§ **WHAT YOU SHOULD DO**
Can you render the records from the line containing "Image resolution: width=799" through the line containing "pos(141,246)", inclusive, as a Markdown table with the columns Row and Line, skipping any blank lines and leaving out the pictures?

§ **RECORDS**
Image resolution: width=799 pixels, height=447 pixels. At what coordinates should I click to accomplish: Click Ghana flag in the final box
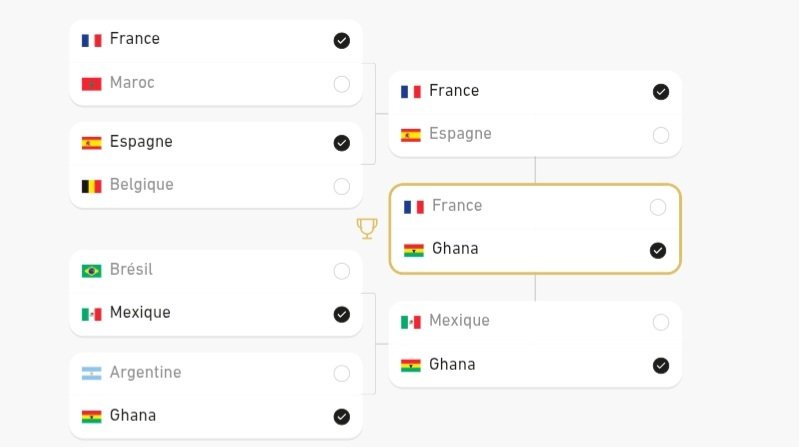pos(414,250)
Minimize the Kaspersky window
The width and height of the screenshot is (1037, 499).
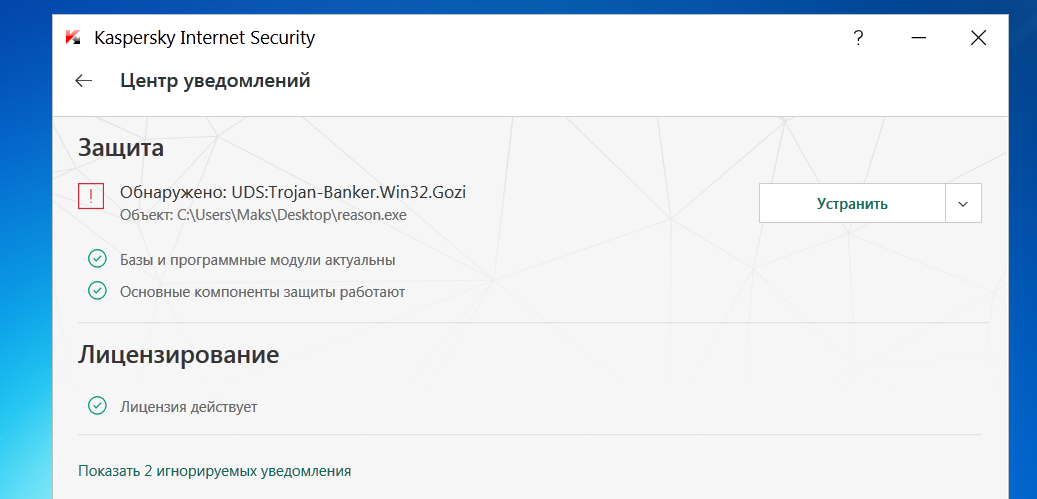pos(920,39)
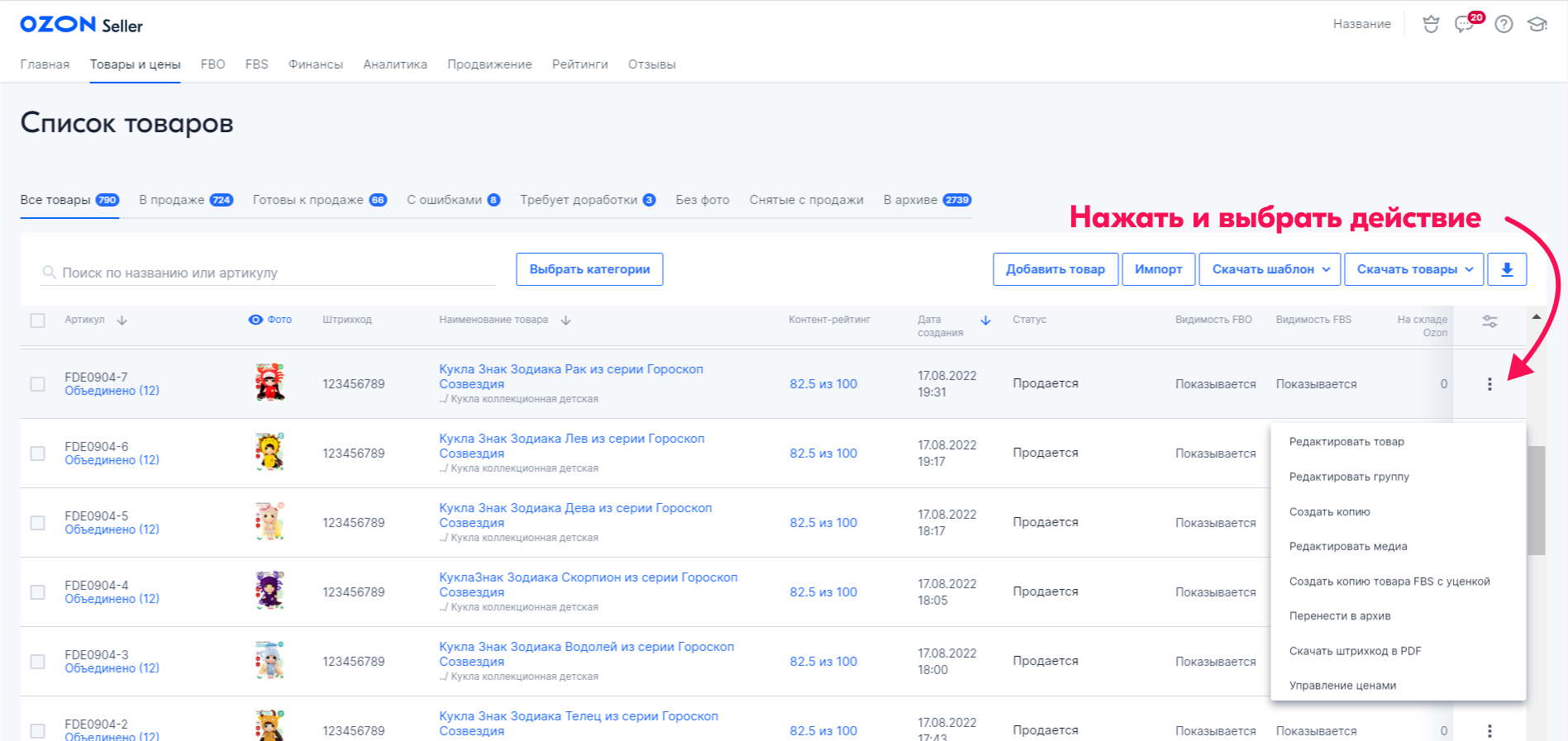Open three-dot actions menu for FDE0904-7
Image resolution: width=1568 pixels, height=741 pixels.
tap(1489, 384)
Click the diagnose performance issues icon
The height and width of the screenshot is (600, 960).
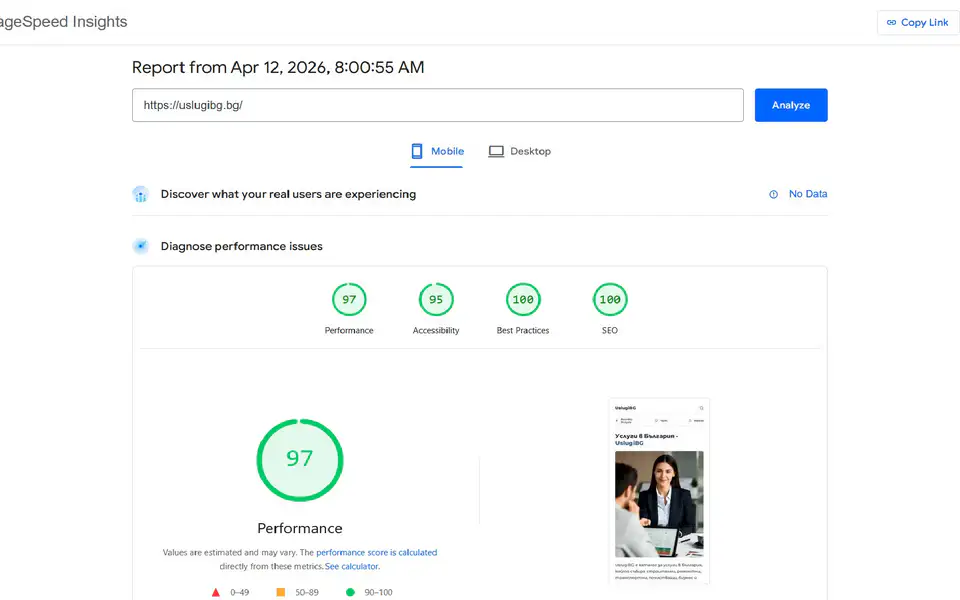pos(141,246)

* * *

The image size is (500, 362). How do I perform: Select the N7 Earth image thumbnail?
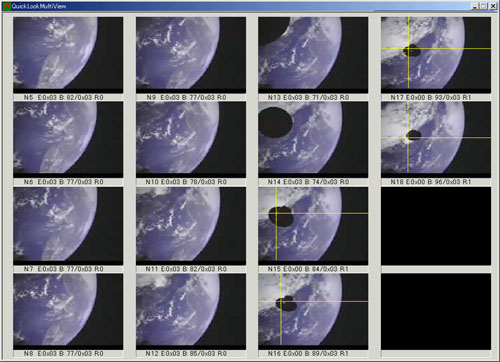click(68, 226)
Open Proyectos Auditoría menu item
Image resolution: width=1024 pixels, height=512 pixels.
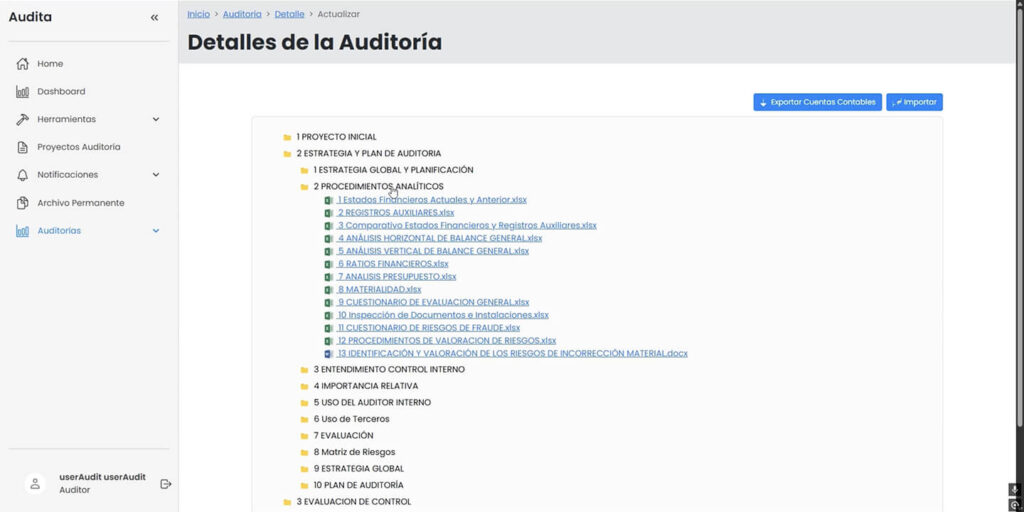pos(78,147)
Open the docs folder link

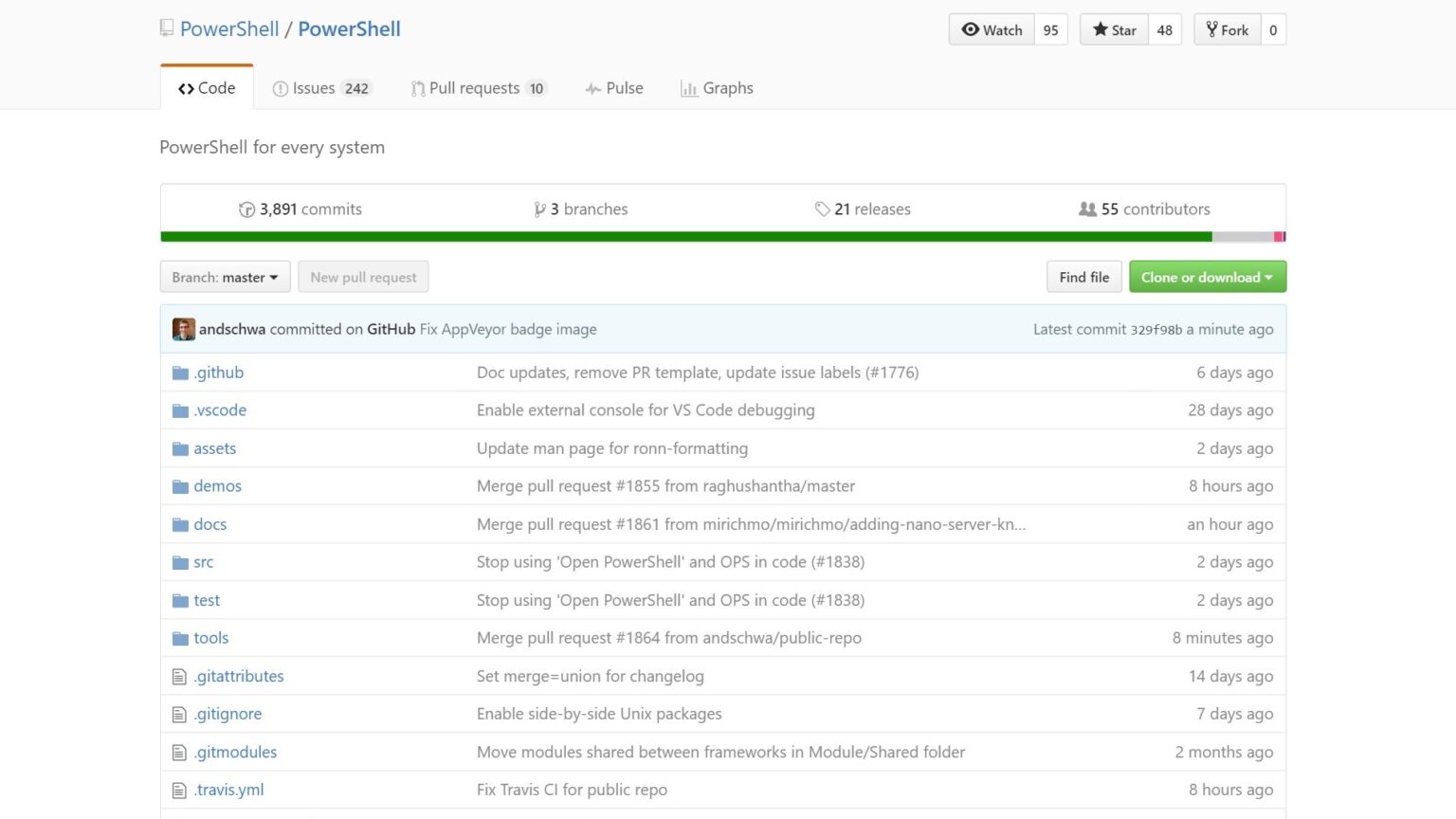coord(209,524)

§ **TASK OUTPUT**
| Row | Line |
|---|---|
| 1 | Image resolution: width=799 pixels, height=447 pixels. At what coordinates should I click to accomplish: Click Ghana flag in the final box |
| 2 | pos(414,250) |
| 3 | Minimize the Kaspersky window |
| 4 | The width and height of the screenshot is (1037, 499). |
| 5 | pos(920,39) |
| 6 | Open three-dot actions menu for FDE0904-7 |
| 7 | Image resolution: width=1568 pixels, height=741 pixels. |
| 8 | tap(1489, 384) |
| 9 | Click the diagnose performance issues icon |
| 10 | The height and width of the screenshot is (600, 960). |
| 11 | pos(141,246) |